Segment Open
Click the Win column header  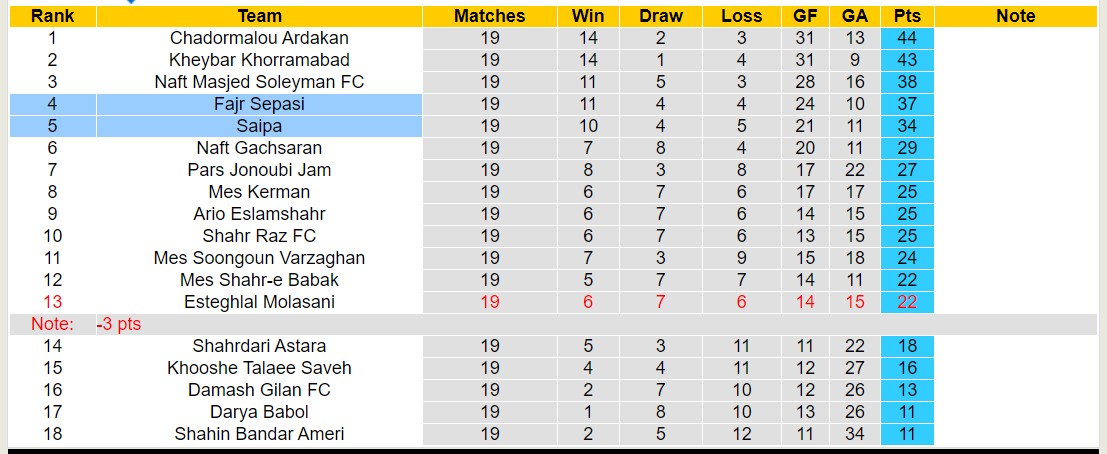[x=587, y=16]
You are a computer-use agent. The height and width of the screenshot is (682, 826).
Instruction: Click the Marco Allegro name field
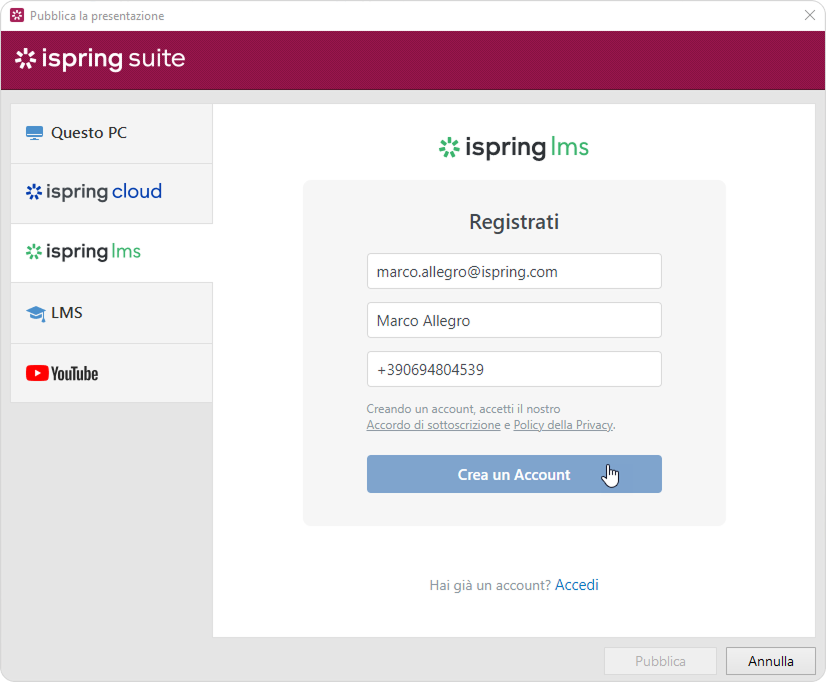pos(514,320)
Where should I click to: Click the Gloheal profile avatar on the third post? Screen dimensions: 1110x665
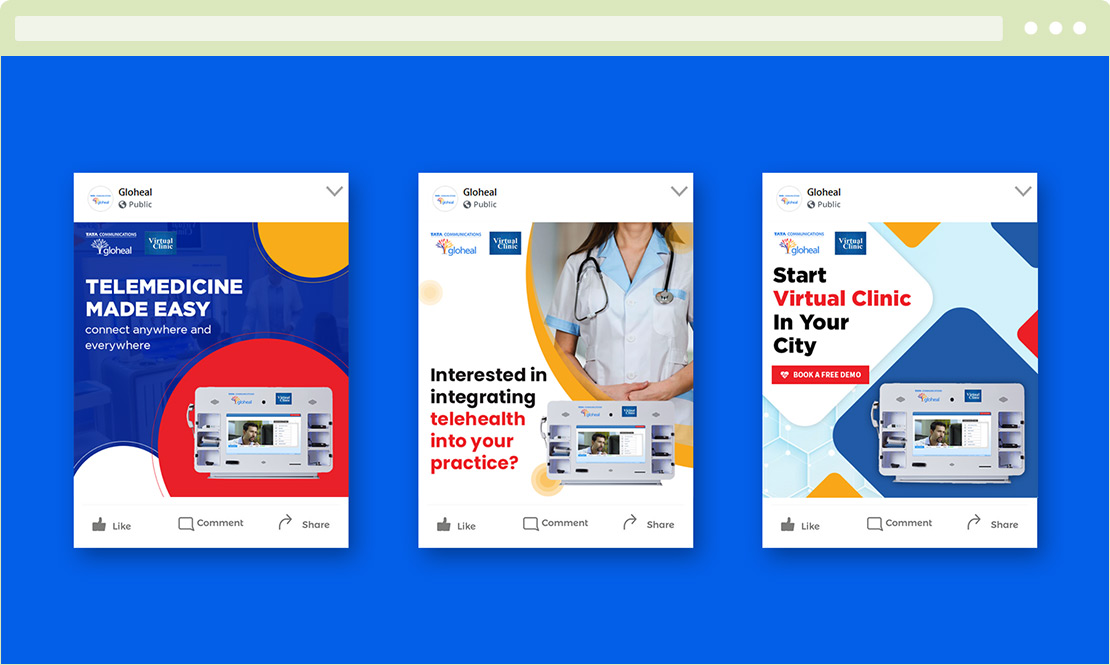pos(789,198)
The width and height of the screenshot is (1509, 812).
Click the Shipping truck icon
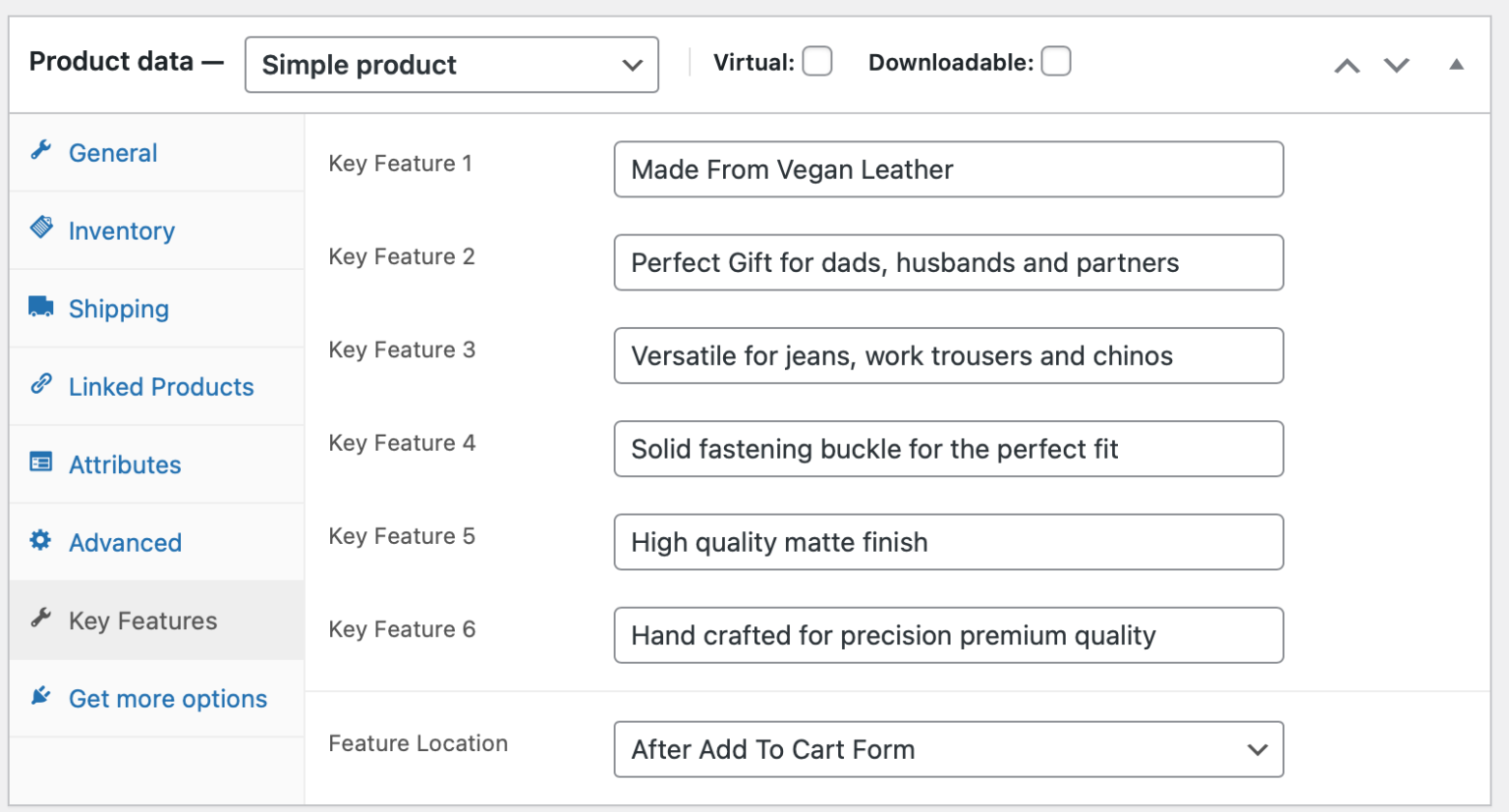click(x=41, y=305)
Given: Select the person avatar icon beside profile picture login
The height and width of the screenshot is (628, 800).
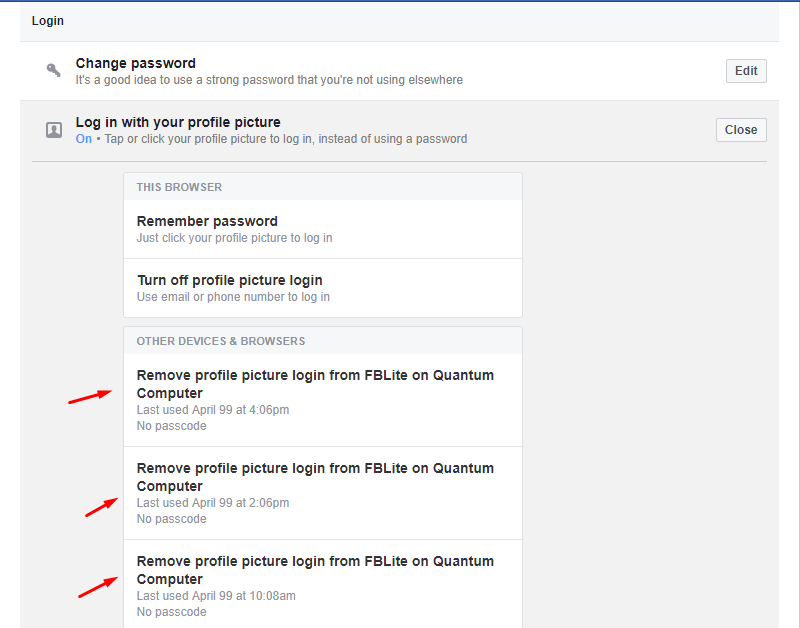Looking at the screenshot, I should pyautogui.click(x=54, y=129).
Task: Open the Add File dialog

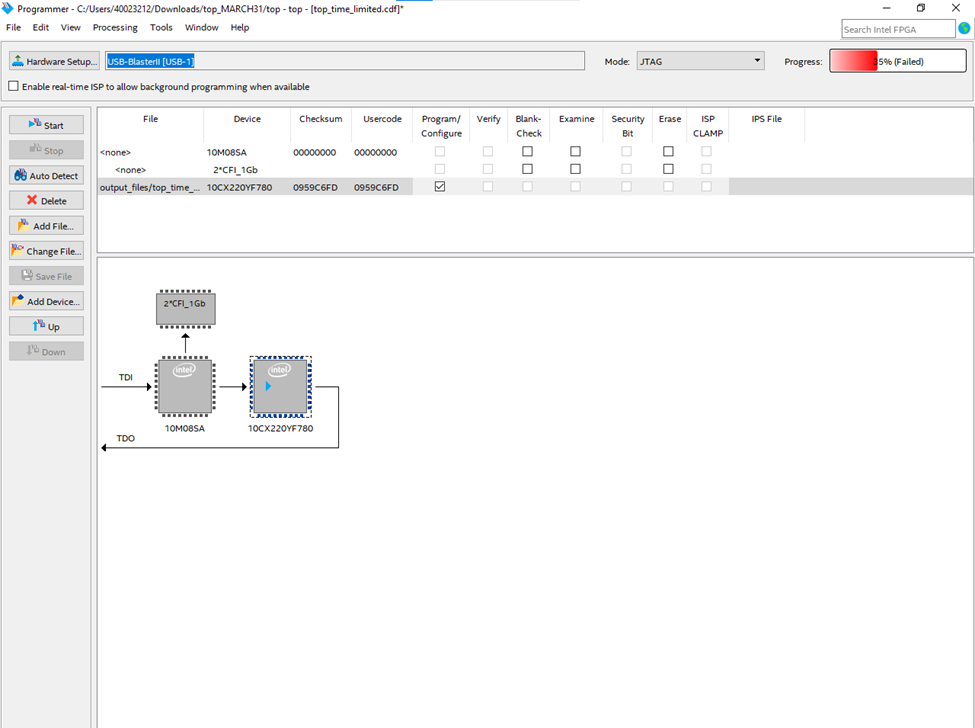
Segment Closed
WORK INSTRUCTIONS: The copy should hold exactly the lines from the line containing "The width and" through the last line of the records, both included, and no pictures or other lines.

ANSWER:
The width and height of the screenshot is (1509, 812).
Click the Shipping truck icon
click(x=41, y=305)
Given: Select the person avatar icon beside profile picture login
The height and width of the screenshot is (628, 800).
Looking at the screenshot, I should pyautogui.click(x=54, y=129).
Task: Open the Add File dialog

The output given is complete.